Start of by solving the homogenous equation $y''-2y'+y= 0$ by assuming that a solution will be proportional to $e^{\lambda t}$ for some $\lambda$. Substitute in and calculate $\lambda$. Notice the multiplicity of the solution for $\lambda$ and adjust your general solution accordingly.

Then, use the method of undetermined coefficients to find a particular solution of the problem for $y''-2y'+y=e^t$.

The general solution of the initial differential equation, will then be the general solution of the homogenous plus the particular solution you found.

You can find more information and examples about that method, here.

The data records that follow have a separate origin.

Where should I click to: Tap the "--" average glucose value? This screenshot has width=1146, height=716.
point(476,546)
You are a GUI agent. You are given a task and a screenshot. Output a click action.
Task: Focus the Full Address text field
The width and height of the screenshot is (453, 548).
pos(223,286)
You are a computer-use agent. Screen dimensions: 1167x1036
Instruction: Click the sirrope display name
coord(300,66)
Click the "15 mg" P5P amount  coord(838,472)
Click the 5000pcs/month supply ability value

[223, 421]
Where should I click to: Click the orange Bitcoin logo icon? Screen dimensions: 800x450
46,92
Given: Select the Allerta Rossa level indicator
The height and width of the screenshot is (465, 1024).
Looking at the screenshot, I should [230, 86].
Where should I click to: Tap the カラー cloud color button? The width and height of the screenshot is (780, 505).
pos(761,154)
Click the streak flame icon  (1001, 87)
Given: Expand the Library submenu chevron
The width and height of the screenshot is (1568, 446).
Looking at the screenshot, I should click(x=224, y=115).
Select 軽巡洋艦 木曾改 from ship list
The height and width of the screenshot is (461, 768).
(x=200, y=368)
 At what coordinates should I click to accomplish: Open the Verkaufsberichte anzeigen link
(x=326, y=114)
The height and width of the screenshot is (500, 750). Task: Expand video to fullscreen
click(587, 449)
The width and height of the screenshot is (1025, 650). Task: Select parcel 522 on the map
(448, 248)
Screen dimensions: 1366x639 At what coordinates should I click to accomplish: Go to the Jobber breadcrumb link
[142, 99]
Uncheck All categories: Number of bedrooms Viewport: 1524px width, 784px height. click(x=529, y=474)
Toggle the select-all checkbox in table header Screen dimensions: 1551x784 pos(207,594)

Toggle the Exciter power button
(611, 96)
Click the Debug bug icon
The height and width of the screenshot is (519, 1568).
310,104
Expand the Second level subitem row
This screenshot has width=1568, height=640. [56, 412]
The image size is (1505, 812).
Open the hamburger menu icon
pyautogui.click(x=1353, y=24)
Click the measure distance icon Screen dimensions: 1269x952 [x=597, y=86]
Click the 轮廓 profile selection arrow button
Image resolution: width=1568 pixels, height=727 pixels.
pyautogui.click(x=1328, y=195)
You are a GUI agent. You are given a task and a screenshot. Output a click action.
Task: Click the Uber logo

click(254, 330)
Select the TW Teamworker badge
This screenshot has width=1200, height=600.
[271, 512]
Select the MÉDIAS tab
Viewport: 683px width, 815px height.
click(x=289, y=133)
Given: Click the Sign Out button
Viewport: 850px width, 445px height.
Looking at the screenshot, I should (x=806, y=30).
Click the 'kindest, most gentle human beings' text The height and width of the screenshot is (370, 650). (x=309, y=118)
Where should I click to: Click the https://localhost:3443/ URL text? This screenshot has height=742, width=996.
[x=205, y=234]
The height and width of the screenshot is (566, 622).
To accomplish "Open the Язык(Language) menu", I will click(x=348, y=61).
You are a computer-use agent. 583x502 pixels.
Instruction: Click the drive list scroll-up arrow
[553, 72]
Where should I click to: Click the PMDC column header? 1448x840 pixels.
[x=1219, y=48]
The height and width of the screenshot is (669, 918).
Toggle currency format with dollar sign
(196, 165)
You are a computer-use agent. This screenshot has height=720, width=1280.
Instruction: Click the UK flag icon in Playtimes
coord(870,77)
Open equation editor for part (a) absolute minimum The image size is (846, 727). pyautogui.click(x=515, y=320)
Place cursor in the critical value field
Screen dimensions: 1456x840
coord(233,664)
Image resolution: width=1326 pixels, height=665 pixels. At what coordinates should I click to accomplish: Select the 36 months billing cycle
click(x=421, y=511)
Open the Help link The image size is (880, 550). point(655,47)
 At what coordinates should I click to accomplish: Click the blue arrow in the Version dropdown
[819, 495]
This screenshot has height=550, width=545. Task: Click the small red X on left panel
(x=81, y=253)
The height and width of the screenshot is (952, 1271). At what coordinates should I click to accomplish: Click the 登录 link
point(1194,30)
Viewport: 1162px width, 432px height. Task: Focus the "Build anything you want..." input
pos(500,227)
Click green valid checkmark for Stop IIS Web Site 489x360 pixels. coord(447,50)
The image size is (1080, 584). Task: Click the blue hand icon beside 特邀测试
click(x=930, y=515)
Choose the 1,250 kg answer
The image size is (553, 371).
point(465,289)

$\mathbf{2}$ - Laplace Transformation :

This is a very fast and straight forward way to approach the problem, but it needs some fluent handling of Laplace Transformation techniques. Note that you can apply the Laplace Transformation without even needing initial conditions, simply stating them as constants.

Start of by applying the Laplace Transformation

$$\mathcal{L}_t\big[f(t)\big](s) = \int_0^\infty f(t)e^{-st}\mathrm{d}t$$

to both sides of the given differential equation :

$$\mathcal{L}_t\big[y'' - 2y' + y'] = \mathcal{L}_t[e^t]$$

$$\Leftrightarrow$$

$$(s-1)^2\big[\mathcal{L}_t[y(t)](s)\big] - (s-2)y(0) - y'(0) = \frac{1}{s-1}$$

$$\Leftrightarrow$$

$$\mathcal{L}_t\big[y(t)\big](s) = \frac{y(0)(s^2-3s+2) + y'(0)(s-1) + 1}{(s-1)^3}$$

$$=$$

$$\mathcal{L}_t\big[y(t)\big](s) = \frac{1}{(s-1)^3} - \frac{y(0)}{(s-1)^2} + \frac{y(0)}{s-1} + \frac{y'(0)}{(s-1)^2} $$

$$\implies$$

$$y(t) = \frac{1}{2}e^t(t^2+2c_1 - 2c_1t + 2c_2t) = \frac{e^tt^2}{2} + c_1e^t - c_1e^tt + c_2e^tt$$

$\mathbf{3}$ - Variation of Parameters :

You must repeat the step of solving the homogenous equation by finding that $\lambda$s mentioned. Then by listing the basis solution as $y_{b_1} = e^t$ and $_{b_2} = e^tt$ you can use variation of parameters to find the final general solution by computing the Wronskian and finding the integrals :

$$v_1(t) = - \int \frac{f(t)y_{b_2}(t)}{W(t)}\mathrm{d}t \quad \text{and} \quad v_2(t) = \int \frac{f(t)y_{b_1}(t)}{W(t)}\mathrm{d}t$$

You can find more information and examples about that method, here.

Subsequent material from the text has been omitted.